Knowing what to charge for your startup’s product is hard, but you should always price for the value it creates for your customers, not how much it costs you to provide it.
The current standard in SaaS is some version of three-tiered pricing – small, medium, and large (or enterprise) plans, with each progressive tier giving the customer increased access to the number of accounts they can have, emails sent, API calls made, etc. Typically, an increase in price is correlated with an incremental cost increase for the provider rather than tied to the value that the user is getting from the product.
Imposing this “step function” pricing implicitly says, “Every one of my customers is going to fall neatly into one of these three buckets.” In reality, within one product, the value each customer gets from using the product falls along a spectrum.
In the graph above, every single point on the line represents a customer and the amount of value they’re extracting. Some customers may log in once a month, while others spend eight hours a day, five days a week living in your product. If you only have small, medium, and large plans, you are creating a difference between the value they get and how much they pay you, because each plan has an upper threshold for cost. Ironically, unlimited plans are the worst offenders. They’re essentially designed to give the largest customers, often with the most means to pay, the largest discount.
If your product is unique, the “value curve” that it forms is also unique. It makes little sense to price it the same way as hundreds of other SaaS businesses.
Capturing the value to your customer
To price well, you have to be able to capture the value your customers are receiving across the spectrum.
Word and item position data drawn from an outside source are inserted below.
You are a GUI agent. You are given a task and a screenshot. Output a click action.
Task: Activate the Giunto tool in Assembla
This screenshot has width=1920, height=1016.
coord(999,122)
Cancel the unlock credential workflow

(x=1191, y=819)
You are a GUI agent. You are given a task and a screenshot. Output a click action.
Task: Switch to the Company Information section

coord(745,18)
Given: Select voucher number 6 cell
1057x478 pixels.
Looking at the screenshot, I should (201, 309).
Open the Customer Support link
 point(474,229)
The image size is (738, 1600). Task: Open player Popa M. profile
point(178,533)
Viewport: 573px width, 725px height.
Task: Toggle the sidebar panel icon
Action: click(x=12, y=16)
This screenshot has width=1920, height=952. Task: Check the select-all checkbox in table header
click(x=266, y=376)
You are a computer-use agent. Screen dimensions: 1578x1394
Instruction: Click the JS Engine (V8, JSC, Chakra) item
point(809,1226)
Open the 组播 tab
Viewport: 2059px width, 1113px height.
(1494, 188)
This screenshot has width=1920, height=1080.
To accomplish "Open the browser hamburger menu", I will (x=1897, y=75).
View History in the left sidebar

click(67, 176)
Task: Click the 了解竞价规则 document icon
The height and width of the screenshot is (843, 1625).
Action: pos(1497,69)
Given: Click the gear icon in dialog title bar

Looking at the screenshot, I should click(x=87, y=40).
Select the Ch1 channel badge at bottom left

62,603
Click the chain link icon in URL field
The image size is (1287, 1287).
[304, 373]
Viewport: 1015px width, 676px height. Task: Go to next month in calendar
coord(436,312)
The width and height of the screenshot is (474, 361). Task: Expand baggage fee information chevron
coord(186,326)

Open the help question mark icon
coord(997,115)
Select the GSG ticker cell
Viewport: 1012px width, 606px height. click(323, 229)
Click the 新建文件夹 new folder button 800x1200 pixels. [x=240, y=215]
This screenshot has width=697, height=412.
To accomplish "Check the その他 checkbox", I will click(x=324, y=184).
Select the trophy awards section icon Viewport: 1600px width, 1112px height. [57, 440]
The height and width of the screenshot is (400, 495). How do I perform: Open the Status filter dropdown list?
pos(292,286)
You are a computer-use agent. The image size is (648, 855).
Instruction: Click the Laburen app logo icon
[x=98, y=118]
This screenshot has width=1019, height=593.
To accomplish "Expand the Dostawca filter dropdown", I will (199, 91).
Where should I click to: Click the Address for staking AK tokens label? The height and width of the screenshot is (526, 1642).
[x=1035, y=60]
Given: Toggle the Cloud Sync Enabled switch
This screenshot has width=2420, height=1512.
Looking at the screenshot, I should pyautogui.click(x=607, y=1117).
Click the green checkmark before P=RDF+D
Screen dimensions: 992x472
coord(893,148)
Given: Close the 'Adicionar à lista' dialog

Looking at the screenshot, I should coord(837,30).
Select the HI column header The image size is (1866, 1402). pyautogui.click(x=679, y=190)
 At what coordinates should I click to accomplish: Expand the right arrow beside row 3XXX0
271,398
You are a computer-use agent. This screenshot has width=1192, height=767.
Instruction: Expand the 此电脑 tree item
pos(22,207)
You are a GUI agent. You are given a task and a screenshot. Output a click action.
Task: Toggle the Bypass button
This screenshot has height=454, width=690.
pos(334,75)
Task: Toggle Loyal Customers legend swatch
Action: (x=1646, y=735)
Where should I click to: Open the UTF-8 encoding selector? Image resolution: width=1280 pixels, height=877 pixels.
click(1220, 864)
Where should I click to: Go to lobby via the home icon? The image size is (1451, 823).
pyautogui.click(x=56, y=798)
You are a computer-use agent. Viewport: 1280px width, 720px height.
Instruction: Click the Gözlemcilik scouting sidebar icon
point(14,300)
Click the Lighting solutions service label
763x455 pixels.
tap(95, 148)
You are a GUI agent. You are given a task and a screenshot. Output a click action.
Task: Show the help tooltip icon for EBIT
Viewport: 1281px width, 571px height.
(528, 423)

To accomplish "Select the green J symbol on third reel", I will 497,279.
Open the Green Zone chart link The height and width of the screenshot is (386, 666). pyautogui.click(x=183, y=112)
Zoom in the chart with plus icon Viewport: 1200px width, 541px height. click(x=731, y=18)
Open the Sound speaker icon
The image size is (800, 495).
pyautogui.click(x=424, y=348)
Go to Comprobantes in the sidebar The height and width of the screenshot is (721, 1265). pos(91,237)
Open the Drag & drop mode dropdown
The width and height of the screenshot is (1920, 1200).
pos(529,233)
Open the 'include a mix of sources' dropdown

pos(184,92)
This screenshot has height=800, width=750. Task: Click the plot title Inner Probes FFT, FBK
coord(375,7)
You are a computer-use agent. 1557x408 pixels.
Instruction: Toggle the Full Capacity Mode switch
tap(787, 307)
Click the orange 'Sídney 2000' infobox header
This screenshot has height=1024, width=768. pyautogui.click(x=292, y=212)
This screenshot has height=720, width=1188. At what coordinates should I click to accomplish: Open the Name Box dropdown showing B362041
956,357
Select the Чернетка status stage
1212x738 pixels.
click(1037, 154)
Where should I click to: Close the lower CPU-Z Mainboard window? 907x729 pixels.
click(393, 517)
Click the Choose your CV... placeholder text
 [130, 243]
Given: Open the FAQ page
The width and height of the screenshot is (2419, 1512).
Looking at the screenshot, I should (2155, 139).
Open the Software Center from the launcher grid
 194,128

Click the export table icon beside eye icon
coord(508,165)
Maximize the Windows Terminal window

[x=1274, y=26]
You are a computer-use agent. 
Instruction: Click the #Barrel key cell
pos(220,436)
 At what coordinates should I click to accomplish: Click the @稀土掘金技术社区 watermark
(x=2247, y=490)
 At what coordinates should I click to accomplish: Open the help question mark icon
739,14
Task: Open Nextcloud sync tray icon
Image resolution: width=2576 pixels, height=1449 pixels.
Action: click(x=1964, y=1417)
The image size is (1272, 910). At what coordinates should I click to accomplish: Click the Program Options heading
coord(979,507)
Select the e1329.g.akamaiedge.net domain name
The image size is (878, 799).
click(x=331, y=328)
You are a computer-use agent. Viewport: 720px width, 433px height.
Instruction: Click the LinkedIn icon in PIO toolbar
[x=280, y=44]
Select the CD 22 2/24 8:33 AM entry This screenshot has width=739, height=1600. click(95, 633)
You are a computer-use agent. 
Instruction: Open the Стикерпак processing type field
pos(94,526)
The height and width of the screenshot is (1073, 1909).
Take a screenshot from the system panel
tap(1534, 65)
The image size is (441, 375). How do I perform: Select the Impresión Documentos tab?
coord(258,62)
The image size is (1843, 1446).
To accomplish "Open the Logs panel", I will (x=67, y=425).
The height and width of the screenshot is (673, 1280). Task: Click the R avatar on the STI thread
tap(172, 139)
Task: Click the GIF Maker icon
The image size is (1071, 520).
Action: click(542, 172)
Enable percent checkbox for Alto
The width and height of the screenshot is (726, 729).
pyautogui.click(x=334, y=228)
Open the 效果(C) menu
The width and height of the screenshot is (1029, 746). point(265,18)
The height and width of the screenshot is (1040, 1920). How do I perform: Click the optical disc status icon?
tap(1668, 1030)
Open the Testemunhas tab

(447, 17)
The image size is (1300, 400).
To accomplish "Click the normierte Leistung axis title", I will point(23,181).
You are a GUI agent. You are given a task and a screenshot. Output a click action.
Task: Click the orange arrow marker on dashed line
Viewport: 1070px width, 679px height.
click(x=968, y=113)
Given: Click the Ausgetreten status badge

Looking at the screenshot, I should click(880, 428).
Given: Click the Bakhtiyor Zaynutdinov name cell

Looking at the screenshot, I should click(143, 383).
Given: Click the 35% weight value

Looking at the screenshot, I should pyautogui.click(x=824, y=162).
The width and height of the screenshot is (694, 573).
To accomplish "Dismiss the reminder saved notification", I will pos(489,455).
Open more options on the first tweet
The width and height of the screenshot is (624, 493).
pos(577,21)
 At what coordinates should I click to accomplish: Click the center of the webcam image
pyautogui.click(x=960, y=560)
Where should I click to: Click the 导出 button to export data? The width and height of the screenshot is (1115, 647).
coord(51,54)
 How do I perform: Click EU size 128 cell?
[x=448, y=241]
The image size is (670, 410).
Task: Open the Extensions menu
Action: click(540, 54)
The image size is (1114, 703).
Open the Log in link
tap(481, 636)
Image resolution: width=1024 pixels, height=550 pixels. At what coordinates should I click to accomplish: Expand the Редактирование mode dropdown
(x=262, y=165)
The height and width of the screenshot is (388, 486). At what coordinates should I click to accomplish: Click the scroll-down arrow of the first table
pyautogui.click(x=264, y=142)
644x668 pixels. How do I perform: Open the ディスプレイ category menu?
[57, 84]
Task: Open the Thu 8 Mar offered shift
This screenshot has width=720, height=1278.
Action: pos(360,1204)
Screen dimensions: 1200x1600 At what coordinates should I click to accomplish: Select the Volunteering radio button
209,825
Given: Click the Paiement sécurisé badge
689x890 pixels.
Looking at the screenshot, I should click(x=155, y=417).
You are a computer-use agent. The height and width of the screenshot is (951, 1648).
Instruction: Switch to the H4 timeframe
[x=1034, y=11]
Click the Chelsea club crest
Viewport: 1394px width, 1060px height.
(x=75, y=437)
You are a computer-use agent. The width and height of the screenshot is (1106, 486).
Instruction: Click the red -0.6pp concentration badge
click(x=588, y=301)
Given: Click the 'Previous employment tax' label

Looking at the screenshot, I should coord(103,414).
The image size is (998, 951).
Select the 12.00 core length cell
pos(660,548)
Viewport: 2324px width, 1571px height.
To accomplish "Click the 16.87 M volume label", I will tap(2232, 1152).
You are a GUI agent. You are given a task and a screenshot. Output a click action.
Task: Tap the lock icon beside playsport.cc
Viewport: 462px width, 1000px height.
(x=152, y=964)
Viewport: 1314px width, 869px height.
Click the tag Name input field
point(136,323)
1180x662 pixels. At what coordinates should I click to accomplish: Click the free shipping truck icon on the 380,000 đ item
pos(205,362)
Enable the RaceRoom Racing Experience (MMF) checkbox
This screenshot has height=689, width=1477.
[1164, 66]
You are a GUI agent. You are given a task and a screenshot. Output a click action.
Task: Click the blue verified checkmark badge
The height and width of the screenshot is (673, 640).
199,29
That variable is different for everyone. So a company like LinkedIn – whose mission is to “connect the world’s professionals” – wouldn’t monetize on the number of connections that people added, because that would discourage people from connecting. Their users get the most value from the results of communicating with others in their network, so LinkedIn charges on messages sent between connections.
Once you’ve proven people are willing to pay something for your product, it’s a good time to revisit your first pass at pricing. Like with building product, the first steps can be small; not everyone has the resources and time to build a billing system. But it’s never too early to start thinking deeply about what types of behaviors you want to incentivize with your pricing structure.